Jamaicans For Justice (JFJ) supports the favorable and speedy resolution of the police wage negotiations. We support the request being made by rank and file police for improved pay and working conditions. The reasons for providing these are clear and strong. Yet, successive governments have not meaningfully addressed them. Improving officer welfare, of which wages are a part, improves the police’s capacity to provide national security and is the right thing to do.

The police, like everyone, deserve to enjoy an adequate standard of living. This includes livable and fair wages and working conditions. If we are to demand the accountability and professionalism of police that the country deserves, then we must also demand that government reasonably provide for their welfare. Poorly paid and frustrated officers are less likely to be effective at crime fighting or compliant with human rights.

Present wages and working conditions inadequate for modern, professional policing.

The present wage offer does not keep pace with the costs of providing an adequate standard of living in 2017. This makes it difficult for the Police Force to attract and retain the most competent and qualified persons to serve as police officers.
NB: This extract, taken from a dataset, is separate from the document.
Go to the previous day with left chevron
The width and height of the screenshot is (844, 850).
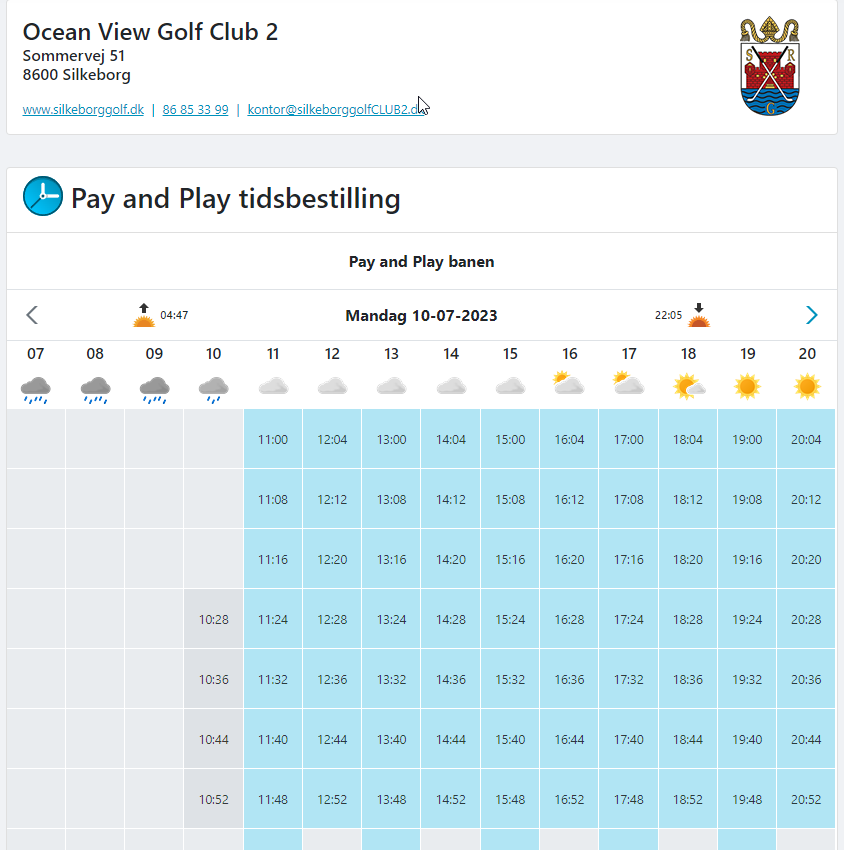pos(32,316)
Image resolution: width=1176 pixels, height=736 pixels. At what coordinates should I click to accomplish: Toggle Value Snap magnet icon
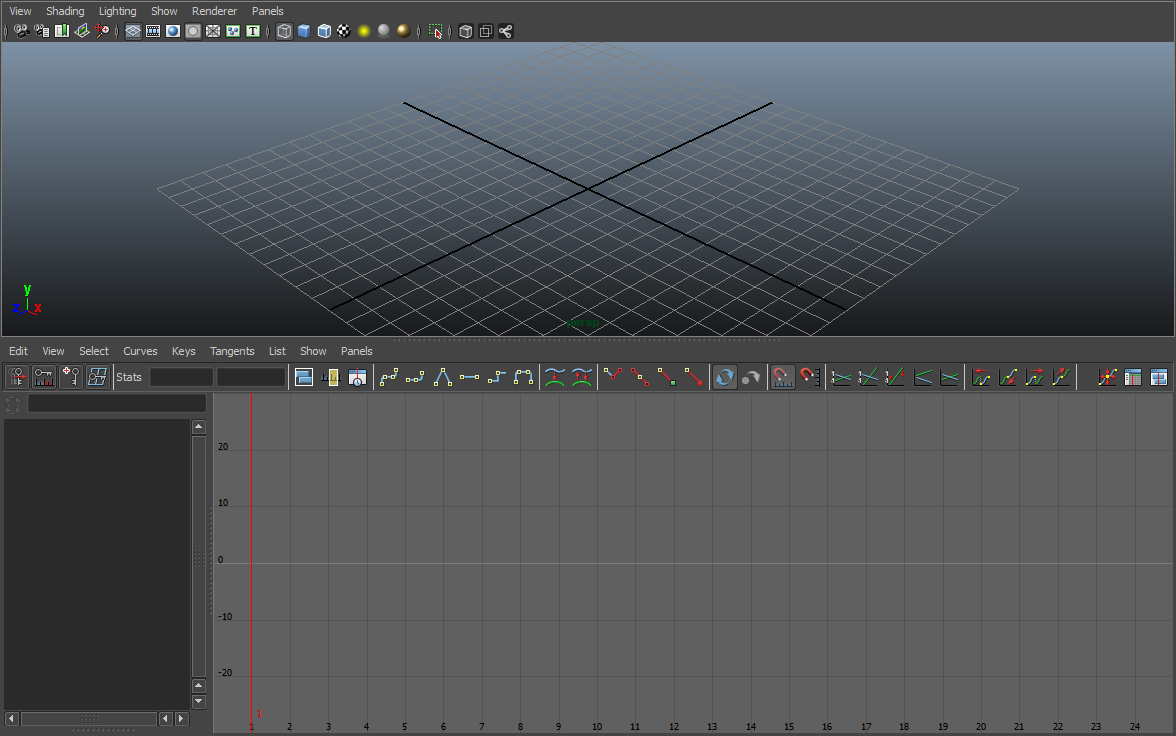click(810, 377)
Jamaica’s high crime situation requires that we keep the brightest and best, not deter them. The high level of attrition within the Police Force is a function of the low compensation, among other factors, and is unlikely to abate until wages and working conditions improve.

Low wages also create an environment for corruption, exposing police to the daily seduction of bribes. Bribes will always remain attractive so long as officers are underpaid. Improving police wages will reduce this incentive. It makes sense.

Moreover, it will help address the unfair disparities between the compensation of rank and file officers and senior police. It is unfair to offer Constables, Corporals and Sergeants so little when, at the top of the command chain, Assistant and Deputy Commissioners enjoy very generous salaries and perks, running in each case into several millions of dollars.

JFJ appreciates the Government’s financial limitations. Successive governments have maintained a 7.5 percent surplus required by its agreements with the IMF by cutting back expenditure (in real terms) on some social services. However, this cannot be kept up indefinitely without seriously compromising people’s welfare. The time has come, in JFJ’s view, for some easing of the burden on those faithfully meeting essential social needs beneficial to all. This can be achieved by first reducing the well-documented waste and inefficiency within government and by ensuring that the burden is shared more equitably and fairly across society.

JFJ has always demanded police accountability. Now, part of that work involves demanding the fair and humane treatment of our police officers. Without this, efforts to fight crime and improve the professionalism of the force will be ineffective and unsustainable.